False: No recent data shows ‘half of Chinese men die before 68’
A viral post by a Chinese financial influencer on X claimed that “half of Chinese men don’t live past the age of 68,” a figure that does not exist in any official records.
The post, which spread widely in early February, lists four strategies for managing health and financial assets. It included an infographic with figures on median life expectancy and the gender gap without citing any credible sources.
Similar claims have appeared across multiple platforms, including Weibo, Zhihu and Tencent. Posts on Weibo and Tencent allege that, according to “official 2024 data” from China’s National Bureau of Statistics, the median age of death for men is 67.7 years, significantly lower than 79.7 years for women.
However, these claims rely on figures that do not appear in any official records.
Verifying the data
In China, annual data for a given year is typically published in the following year’s Statistical Yearbook produced by the National Bureau of Statistics, which documents the country’s social and economic statistics in details.
The 2024 Yearbook, however, does not contain any age-specific mortality data.
Detailed age-at-death statistics are primarily collected during the National Population Census, conducted once every 10 years.
The most recent comprehensive data on mortality breakdowns by age and gender comes from the 2020 National Population Census released in May 2021.

Source: China Population Census Yearbook 2020
Using data from the 2020 Census Yearbook, which tracked deaths between November 2019 and October 2020, Annie Lab calculated that the median ages at death for men and women in China were approximately 73 and 79 years, respectively. That is a gap of six years, not the 12-year difference claimed in the posts.
Chinese media outlets also tried to trace the claim back through the social media sharing chain and found that different posts attributed the figure to entirely different sources.

(Records from a data source)
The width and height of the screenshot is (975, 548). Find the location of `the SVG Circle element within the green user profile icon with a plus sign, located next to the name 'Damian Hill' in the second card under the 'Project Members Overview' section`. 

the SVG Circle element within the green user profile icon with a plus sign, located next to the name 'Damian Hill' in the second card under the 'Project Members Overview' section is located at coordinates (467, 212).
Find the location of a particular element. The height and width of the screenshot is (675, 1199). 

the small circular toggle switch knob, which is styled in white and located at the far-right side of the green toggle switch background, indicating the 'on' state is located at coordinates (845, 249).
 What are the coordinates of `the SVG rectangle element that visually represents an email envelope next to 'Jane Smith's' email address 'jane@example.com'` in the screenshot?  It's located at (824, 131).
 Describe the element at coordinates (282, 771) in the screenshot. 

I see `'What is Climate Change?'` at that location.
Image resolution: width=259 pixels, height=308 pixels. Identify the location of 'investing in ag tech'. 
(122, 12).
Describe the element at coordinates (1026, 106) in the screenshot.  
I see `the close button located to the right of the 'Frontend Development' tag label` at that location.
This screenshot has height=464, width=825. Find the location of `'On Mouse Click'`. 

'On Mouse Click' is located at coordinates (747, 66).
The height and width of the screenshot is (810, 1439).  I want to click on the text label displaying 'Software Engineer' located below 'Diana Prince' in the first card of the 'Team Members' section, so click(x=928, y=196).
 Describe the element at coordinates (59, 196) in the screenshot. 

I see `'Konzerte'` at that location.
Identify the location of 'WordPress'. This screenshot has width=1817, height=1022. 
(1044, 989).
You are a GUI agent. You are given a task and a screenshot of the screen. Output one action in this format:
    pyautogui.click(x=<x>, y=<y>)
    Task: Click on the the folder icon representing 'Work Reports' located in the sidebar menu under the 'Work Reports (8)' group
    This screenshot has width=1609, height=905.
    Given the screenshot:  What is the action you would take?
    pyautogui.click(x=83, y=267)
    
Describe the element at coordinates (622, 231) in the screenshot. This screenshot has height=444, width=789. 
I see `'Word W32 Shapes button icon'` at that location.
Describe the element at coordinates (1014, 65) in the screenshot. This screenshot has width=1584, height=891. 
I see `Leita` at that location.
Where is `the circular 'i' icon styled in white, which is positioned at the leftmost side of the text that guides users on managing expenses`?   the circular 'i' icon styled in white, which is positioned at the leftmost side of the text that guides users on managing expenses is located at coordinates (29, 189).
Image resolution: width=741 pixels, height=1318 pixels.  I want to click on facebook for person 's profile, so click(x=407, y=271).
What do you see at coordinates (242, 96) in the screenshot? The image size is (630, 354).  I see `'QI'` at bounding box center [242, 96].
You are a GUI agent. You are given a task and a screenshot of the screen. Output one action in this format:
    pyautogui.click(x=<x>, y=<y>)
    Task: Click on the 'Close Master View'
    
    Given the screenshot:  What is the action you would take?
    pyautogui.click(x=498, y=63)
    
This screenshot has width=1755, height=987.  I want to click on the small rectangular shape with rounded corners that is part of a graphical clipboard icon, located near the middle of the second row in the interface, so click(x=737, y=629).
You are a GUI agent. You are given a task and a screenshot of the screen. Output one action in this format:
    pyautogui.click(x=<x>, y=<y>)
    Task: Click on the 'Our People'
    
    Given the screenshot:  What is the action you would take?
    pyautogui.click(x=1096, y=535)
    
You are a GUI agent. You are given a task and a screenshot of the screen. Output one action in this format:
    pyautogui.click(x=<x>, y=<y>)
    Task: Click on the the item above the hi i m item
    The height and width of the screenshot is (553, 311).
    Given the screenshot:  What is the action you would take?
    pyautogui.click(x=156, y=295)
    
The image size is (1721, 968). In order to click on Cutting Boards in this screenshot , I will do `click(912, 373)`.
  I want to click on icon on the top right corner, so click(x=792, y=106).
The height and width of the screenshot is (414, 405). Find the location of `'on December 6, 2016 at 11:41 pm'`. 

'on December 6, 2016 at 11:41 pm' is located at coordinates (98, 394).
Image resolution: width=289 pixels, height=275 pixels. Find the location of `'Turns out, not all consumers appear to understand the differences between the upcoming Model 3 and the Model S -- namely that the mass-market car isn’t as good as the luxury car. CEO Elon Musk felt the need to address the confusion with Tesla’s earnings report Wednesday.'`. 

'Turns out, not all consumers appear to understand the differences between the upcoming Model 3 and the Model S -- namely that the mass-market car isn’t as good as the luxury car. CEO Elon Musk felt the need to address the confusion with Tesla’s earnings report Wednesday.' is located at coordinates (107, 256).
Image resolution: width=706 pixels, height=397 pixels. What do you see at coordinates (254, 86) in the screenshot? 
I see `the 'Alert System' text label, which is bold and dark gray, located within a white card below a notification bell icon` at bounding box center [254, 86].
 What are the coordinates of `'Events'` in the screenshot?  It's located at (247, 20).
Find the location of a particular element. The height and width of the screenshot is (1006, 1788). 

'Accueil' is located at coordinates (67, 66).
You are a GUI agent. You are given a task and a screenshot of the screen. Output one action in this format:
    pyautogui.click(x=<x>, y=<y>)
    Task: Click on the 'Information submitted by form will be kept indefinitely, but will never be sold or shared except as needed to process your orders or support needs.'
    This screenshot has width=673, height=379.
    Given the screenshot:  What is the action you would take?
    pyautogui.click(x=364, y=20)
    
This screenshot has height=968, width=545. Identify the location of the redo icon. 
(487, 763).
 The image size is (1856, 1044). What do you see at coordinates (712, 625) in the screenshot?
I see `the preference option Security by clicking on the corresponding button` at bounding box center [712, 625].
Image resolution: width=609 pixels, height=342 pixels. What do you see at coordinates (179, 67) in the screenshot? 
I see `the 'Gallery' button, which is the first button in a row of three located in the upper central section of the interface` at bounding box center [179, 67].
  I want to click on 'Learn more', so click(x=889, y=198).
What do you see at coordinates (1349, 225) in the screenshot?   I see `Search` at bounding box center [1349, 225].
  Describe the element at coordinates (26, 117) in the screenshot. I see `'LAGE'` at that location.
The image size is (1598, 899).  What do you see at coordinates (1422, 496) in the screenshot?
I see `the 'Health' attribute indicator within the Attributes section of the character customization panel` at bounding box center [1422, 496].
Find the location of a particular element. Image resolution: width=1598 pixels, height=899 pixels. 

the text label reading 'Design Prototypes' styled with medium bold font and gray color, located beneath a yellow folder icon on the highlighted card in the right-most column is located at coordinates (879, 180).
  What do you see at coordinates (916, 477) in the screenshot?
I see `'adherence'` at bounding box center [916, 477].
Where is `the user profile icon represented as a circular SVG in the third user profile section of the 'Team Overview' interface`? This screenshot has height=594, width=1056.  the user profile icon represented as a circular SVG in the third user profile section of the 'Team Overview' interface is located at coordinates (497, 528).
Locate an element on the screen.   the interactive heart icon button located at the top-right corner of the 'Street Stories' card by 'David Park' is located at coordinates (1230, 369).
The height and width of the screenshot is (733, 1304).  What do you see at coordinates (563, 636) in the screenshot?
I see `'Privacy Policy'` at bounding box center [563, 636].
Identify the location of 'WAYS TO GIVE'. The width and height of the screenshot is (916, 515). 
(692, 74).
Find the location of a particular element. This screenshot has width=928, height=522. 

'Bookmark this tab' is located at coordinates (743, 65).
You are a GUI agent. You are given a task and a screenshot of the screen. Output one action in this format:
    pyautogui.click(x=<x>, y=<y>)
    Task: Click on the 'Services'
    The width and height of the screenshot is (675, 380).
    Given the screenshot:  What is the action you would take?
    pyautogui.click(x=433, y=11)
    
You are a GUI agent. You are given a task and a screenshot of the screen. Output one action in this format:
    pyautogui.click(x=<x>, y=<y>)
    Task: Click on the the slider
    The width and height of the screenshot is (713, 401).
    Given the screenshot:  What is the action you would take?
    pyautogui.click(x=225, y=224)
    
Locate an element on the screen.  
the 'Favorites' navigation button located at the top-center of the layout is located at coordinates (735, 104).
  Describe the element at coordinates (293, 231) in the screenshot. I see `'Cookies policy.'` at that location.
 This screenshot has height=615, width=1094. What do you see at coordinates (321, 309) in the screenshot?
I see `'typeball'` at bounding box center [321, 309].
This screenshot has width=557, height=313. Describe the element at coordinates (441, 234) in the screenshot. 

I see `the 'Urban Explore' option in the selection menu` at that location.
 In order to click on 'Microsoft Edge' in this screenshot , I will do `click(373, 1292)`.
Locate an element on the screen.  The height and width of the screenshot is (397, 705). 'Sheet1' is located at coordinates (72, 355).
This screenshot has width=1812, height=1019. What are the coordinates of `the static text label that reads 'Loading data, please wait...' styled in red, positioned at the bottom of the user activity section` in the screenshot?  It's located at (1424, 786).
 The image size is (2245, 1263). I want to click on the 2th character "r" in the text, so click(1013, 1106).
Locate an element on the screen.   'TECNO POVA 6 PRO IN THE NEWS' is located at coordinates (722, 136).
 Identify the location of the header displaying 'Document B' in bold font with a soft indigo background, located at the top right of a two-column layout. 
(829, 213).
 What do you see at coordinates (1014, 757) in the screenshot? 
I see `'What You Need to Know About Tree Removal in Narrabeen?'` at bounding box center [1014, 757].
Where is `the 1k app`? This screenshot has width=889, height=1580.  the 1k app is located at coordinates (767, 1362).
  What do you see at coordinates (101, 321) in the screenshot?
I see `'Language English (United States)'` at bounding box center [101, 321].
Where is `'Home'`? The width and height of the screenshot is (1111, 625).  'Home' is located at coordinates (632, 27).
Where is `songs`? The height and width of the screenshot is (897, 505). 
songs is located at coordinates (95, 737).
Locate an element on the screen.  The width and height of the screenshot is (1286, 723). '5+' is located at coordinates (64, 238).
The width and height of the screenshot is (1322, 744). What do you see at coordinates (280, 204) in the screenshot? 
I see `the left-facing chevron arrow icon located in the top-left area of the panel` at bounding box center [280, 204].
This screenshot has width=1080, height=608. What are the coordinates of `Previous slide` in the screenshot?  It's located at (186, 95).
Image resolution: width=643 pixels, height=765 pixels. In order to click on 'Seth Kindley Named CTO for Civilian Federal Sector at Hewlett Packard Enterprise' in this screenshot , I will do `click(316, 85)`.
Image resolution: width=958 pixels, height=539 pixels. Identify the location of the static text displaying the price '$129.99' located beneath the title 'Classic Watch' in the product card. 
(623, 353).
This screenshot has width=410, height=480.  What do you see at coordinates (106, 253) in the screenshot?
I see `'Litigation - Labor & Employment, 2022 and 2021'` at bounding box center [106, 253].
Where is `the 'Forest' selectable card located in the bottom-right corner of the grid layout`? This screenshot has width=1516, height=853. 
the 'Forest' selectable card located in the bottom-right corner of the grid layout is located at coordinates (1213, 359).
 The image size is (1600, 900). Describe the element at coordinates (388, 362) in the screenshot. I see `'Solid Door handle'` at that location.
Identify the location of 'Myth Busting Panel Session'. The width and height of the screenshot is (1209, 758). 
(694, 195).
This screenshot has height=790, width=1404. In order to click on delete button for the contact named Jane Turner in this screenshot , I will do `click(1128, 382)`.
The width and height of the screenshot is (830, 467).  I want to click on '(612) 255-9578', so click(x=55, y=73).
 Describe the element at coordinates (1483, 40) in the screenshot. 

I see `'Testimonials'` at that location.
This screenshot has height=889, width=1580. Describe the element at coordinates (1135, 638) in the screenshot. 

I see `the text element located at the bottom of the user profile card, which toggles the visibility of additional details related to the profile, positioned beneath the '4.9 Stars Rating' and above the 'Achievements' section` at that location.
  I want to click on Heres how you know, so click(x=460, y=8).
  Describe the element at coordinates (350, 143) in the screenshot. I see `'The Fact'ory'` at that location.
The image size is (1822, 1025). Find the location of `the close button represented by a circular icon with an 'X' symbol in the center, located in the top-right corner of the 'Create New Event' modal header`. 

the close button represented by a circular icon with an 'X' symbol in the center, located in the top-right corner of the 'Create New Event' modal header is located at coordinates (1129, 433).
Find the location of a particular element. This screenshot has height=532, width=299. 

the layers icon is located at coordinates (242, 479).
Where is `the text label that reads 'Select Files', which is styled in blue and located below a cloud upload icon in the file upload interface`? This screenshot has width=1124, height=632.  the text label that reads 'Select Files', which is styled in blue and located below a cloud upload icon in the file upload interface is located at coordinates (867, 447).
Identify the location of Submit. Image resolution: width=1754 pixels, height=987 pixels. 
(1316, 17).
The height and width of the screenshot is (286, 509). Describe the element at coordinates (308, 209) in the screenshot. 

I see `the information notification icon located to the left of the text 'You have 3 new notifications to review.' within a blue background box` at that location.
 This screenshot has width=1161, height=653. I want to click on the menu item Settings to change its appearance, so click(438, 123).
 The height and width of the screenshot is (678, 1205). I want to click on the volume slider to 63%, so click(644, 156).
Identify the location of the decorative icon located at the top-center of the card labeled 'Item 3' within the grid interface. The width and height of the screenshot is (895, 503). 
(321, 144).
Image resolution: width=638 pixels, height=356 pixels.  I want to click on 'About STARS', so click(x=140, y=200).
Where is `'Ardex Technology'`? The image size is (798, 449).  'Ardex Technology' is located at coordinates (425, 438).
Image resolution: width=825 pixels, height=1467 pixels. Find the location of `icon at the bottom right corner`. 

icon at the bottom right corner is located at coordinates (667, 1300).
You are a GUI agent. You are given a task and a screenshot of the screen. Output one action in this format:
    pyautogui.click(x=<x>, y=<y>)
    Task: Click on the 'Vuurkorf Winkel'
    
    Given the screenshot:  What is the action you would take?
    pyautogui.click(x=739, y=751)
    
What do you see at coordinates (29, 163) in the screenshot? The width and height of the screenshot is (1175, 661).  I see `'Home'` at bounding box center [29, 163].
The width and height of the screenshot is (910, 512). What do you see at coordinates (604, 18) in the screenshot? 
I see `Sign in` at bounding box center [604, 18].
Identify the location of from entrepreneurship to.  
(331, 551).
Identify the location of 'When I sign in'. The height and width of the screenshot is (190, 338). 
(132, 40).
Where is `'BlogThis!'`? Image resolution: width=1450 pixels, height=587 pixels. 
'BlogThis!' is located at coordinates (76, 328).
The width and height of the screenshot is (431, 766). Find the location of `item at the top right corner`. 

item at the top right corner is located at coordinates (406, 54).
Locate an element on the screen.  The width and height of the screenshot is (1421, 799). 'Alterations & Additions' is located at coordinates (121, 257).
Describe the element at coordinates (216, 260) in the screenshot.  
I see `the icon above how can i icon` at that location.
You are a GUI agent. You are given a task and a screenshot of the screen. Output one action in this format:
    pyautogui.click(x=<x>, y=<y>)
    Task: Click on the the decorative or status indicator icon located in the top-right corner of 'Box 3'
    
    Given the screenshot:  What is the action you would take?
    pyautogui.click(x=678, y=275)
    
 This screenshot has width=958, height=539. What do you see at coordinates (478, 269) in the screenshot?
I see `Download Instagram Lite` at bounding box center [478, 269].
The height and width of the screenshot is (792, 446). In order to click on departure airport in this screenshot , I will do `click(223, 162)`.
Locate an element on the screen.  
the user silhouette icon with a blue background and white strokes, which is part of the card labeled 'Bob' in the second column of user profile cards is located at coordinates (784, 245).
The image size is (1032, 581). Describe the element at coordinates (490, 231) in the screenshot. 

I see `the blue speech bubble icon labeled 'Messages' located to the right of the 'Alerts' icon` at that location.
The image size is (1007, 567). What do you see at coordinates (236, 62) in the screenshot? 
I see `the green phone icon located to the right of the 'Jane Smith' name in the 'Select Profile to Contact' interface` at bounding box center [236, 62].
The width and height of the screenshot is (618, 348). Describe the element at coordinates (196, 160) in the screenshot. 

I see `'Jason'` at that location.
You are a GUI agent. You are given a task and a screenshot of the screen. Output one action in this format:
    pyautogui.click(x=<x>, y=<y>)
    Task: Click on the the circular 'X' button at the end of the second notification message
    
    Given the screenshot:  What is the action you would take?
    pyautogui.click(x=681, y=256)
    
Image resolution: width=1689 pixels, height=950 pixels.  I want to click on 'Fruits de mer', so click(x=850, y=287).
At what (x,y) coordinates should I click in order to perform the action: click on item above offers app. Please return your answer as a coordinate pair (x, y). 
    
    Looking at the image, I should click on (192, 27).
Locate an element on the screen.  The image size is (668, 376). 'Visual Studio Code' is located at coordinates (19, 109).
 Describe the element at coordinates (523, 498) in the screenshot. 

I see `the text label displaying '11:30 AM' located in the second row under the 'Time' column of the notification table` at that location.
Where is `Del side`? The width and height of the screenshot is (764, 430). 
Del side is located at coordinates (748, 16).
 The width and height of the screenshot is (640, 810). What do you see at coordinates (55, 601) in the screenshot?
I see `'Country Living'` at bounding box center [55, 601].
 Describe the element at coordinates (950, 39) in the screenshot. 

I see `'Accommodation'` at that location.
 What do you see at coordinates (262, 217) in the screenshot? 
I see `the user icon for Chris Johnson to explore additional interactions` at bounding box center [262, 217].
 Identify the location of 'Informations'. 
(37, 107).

■ Tasks to perform ■
A - Print the part of the fact-check on Chinese men's life expectancy between "The post, which" and "years for women.", inclusive.
B - Proceed with the fact-check on Chinese men's life expectancy, starting after its last sentence.

■ Results by task ■
A -
The post, which spread widely in early February, lists four strategies for managing health and financial assets. It included an infographic with figures on median life expectancy and the gender gap without citing any credible sources.
Similar claims have appeared across multiple platforms, including Weibo, Zhihu and Tencent. Posts on Weibo and Tencent allege that, according to “official 2024 data” from China’s National Bureau of Statistics, the median age of death for men is 67.7 years, significantly lower than 79.7 years for women.

B -
Some said the National Bureau of Statistics, some the United Nations, some the Chinese Academy of Social Sciences, some census data. A professor at Fudan University, quoted in Chinese media, said the figure does not appear in authoritative data and warned the public not to be misled.
Unsubstantiated figures
The infographic also provides specific median ages at death for urban and rural residents, as well as for various income and occupational groups.
While the Census Yearbook tracks deaths by educational level and urban or rural location, it does not cross-reference those with age at death.
Annie Lab could not trace any official government data that tracks age at death by income bracket or occupational category. These figures may have been fabricated, or as suggested by some Chinese media, caused by AI hallucination.
Misrepresented demographic concepts
The posts on X and Weibo appear to misrepresent several demographic measures. For example, they show “average age at death” in China, but that is not a meaningful statistic.
The average is calculated by adding up all ages at death and dividing by the number of deaths, which makes it highly sensitive to extremes such as infant deaths or very young fatalities. A single death at age zero can pull the average down sharply, even if most people die much later in life.
The median, by contrast, is the age at which half of all recorded deaths occur before that age and half after, making it a more robust indicator of how long most people actually live.
Demographers also rely on life expectancy at birth, which is a model-based estimate of the average number of years a newborn is expected to live under current mortality conditions, rather than a simple arithmetic average of observed deaths.
A recent official statement from China’s National Health Commission (archived here) put the average life expectancy for 2025 at 79.25 years. The 2024 Statistical Yearbook lists 75.37 as the average life expectancy at birth for men and 80.88 for women.
The term “excess mortality (超额死亡)” appears in the social media posts to describe deaths occurring between the ages of 40 and 65 as well, attributing these to “cardiovascular diseases, cancer and accidents.”
But this is a misuse of the term. In fact, “excess mortality” refers to deaths from all causes above an expected baseline during a defined period, such as a pandemic or an extreme weather event. Describing routine deaths from diseases or accidents as “excessive” without any baseline for comparison is a misrepresentation of the concept.